You owe nothing to me for the data, and if it does get you into trouble, feel free to blame me. If you really want to offer something in return, the best favor you can do for me is to help someone else out there. 

The Posts to come
   In the posts to come, I will talk about what the numbers tell us about the state of the market and the companies that inhabit them, as of the start of 2023. It is undeniable that 2022 was a tumultuous year, with inflation taking center stage, and driving markets. In my next three posts, I will look at inflation's effects on equity markets (in post 2), government and corporate bond markets (in post 3) and other asset classes (real estate, collectibles and cryptos). For those who had become somnolent about country risk, the year provided a reminder of how quickly country risk can flare up and change, with Russia's invasion of Ukraine a precipitating factor, and in my fifth post, I will look at the evolution of country risk during the year.
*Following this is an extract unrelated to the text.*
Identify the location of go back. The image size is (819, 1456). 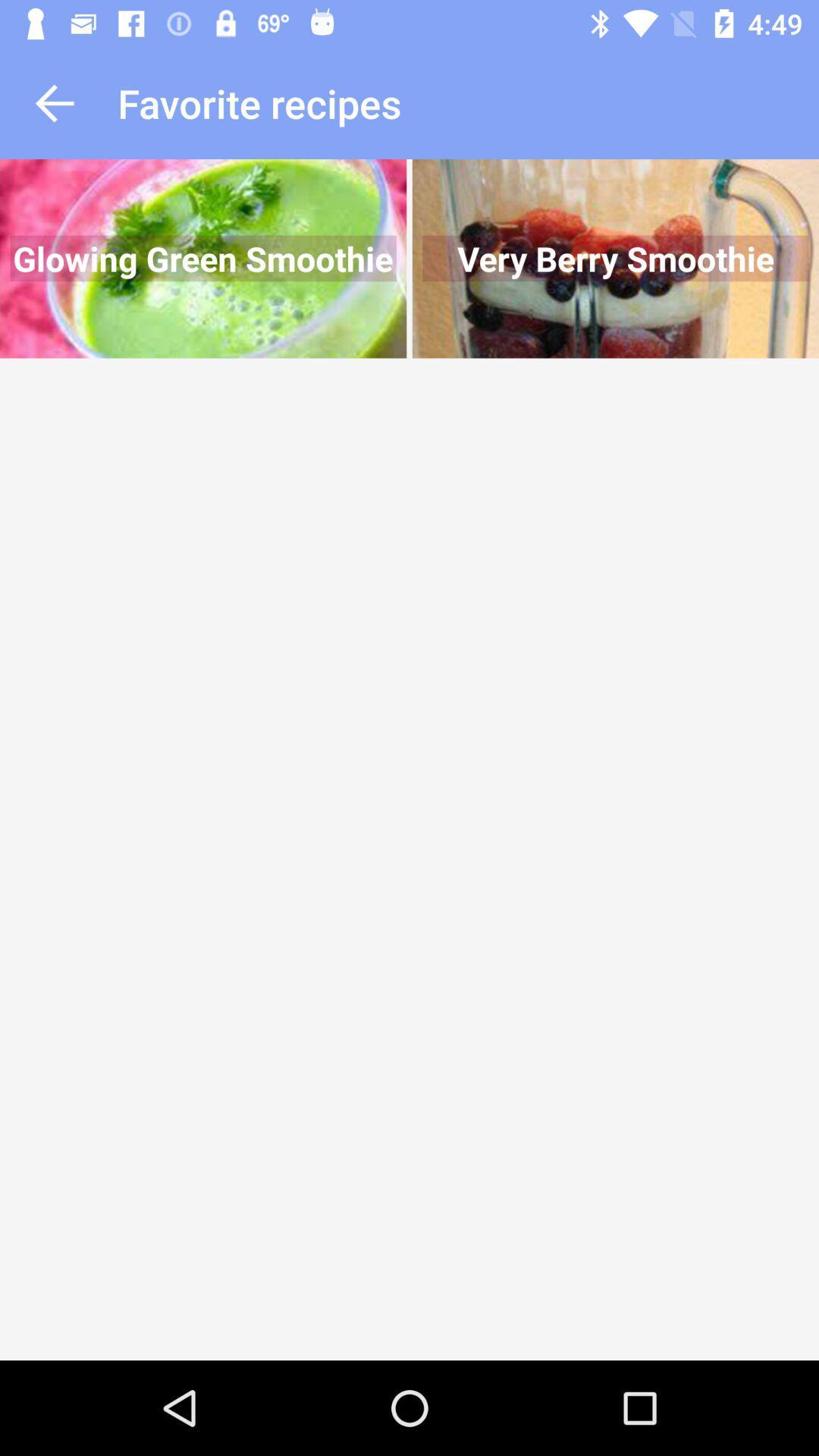
(54, 102).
In the three posts that follow, I will look at the shifts in corporate hurdle rates (in post 6), debt loads and worries (in post 7) and dividends/cash returned in post 8. In the ninth post, I will look at how market pricing changed during 2022, across sectors/industries (with technology taking the biggest hit) as well as across growth and corporate life cycles. There is always the chance that I will get distracted along the way, since I want to value Tesla later this month and return to my FANGAM valuations in February!